# [Task to carry out]
When the word "agent" appears in a line of the data below, list that line.

[Start of section]

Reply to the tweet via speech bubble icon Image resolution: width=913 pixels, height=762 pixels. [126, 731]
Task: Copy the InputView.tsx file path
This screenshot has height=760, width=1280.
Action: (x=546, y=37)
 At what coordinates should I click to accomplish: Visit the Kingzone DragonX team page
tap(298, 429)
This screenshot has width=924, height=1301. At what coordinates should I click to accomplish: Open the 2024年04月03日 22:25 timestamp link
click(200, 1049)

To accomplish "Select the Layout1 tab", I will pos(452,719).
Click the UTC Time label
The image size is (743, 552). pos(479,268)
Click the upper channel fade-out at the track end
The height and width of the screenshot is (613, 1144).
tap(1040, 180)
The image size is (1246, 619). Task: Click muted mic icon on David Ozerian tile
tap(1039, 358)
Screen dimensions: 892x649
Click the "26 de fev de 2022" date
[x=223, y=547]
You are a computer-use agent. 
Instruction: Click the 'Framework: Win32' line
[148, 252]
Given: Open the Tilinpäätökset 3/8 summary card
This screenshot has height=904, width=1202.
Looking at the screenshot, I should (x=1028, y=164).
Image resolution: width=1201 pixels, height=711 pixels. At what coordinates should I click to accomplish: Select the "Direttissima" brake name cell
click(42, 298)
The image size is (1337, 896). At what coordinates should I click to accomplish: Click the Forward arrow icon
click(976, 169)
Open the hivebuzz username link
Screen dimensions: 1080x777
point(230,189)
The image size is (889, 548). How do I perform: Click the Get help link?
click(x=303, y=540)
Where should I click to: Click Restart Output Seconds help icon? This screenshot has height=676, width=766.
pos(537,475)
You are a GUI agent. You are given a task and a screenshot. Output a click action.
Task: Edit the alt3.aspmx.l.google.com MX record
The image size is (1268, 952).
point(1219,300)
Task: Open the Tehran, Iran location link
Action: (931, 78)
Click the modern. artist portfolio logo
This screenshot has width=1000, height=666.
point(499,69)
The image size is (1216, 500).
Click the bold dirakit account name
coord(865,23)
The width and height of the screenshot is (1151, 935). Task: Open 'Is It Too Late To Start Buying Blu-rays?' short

[End of section]

# [Written response]
You are a computer-use agent. 
You are a GUI agent. You are given a task and a screenshot. Output a click action.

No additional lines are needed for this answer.